>>>
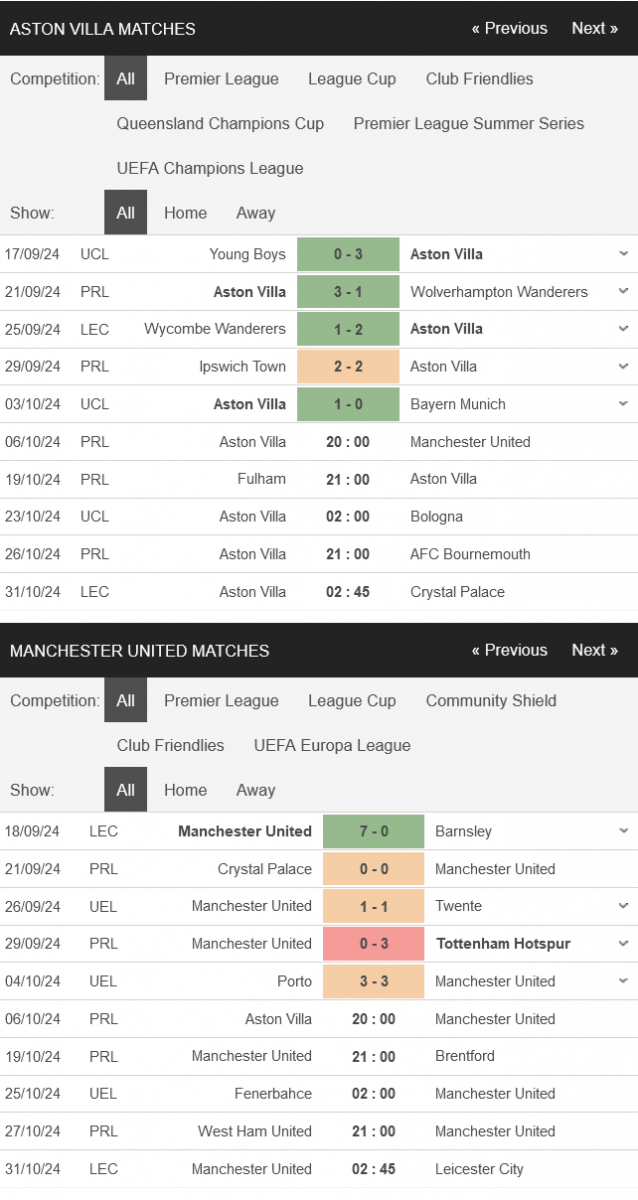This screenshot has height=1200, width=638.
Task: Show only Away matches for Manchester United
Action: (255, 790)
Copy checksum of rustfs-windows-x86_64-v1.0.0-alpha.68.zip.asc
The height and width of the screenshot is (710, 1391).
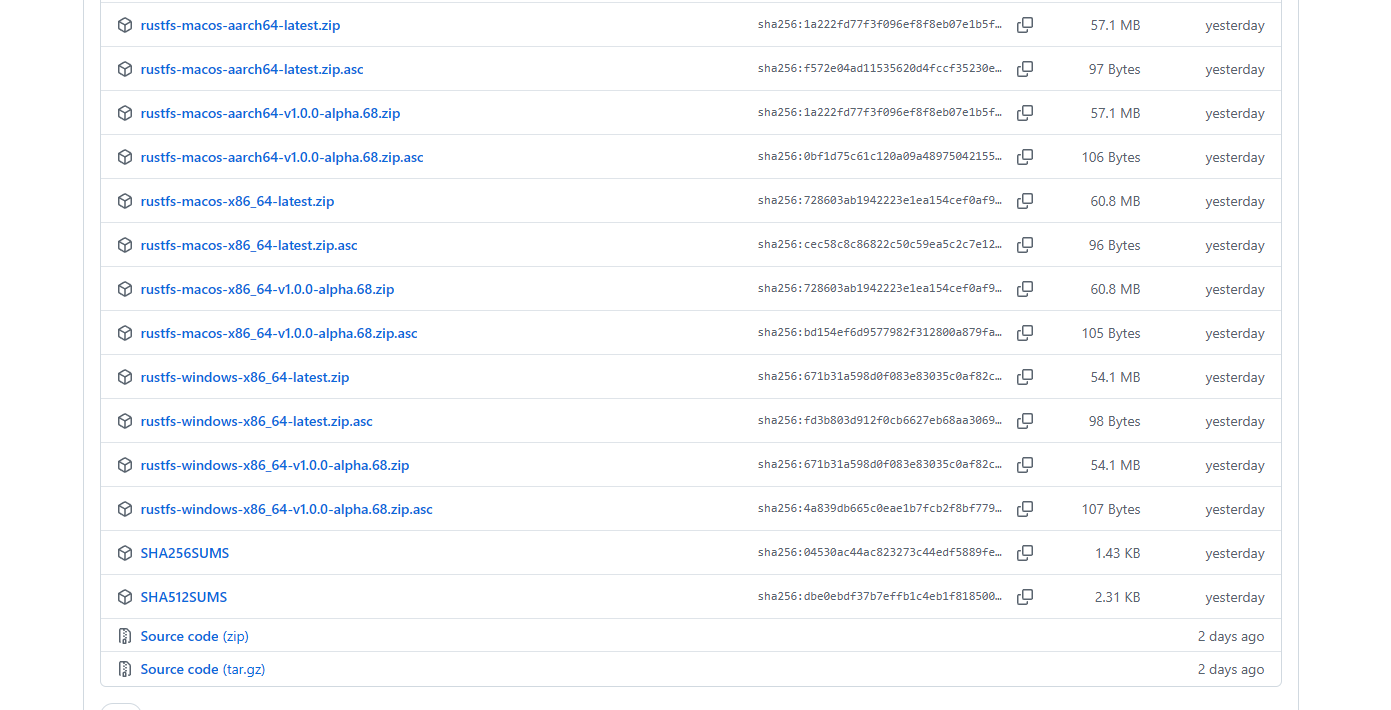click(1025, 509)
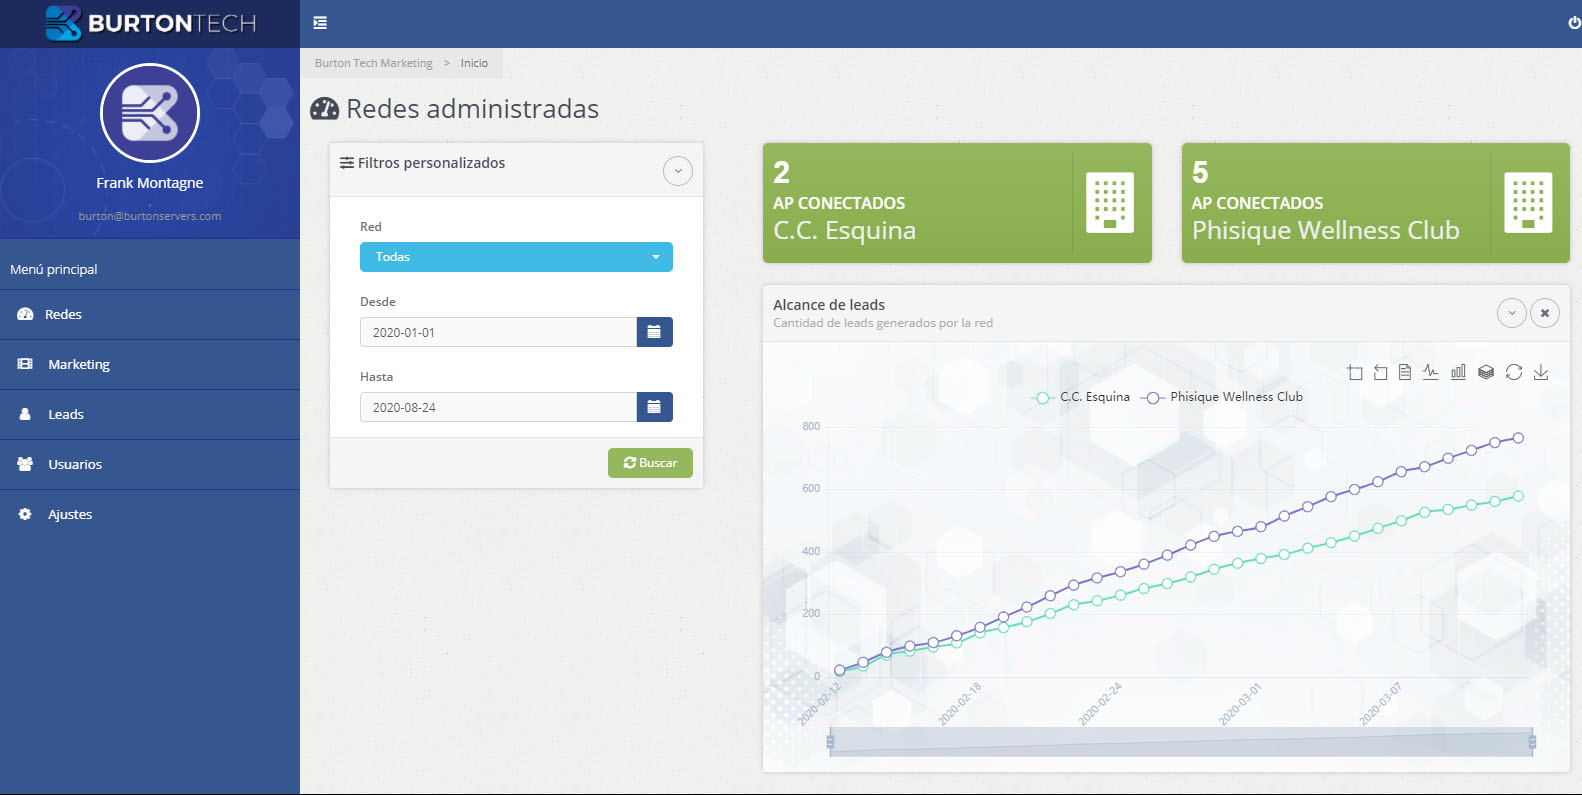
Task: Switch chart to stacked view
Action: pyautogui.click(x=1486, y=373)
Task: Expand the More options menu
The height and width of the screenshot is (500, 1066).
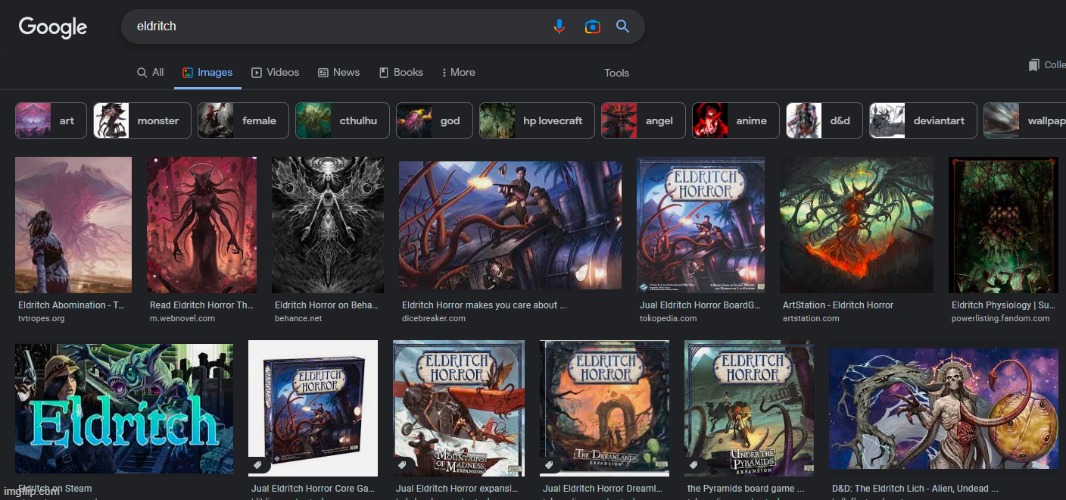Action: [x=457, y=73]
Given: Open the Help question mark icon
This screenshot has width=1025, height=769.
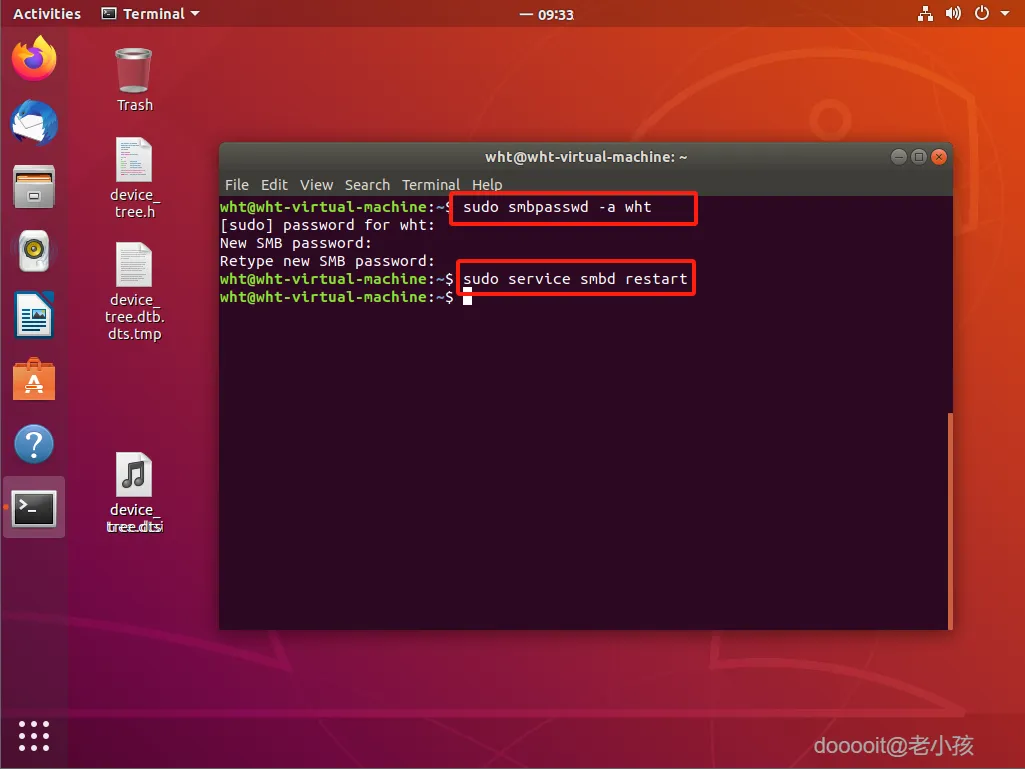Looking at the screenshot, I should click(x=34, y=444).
<<<
> _Prompt_:
Reproduce exactly and only the lines from the line that contains "Copy checksum of" to the end of the data above, both ends included. No pictures go in the copy.

> _Task result_:
Copy checksum of rustfs-windows-x86_64-v1.0.0-alpha.68.zip.asc
The height and width of the screenshot is (710, 1391).
click(1025, 509)
Task: Switch chart to stacked view
Action: pyautogui.click(x=1486, y=373)
Task: Expand the More options menu
The height and width of the screenshot is (500, 1066).
Action: [x=457, y=73]
Given: Open the Help question mark icon
This screenshot has width=1025, height=769.
Looking at the screenshot, I should click(x=34, y=444).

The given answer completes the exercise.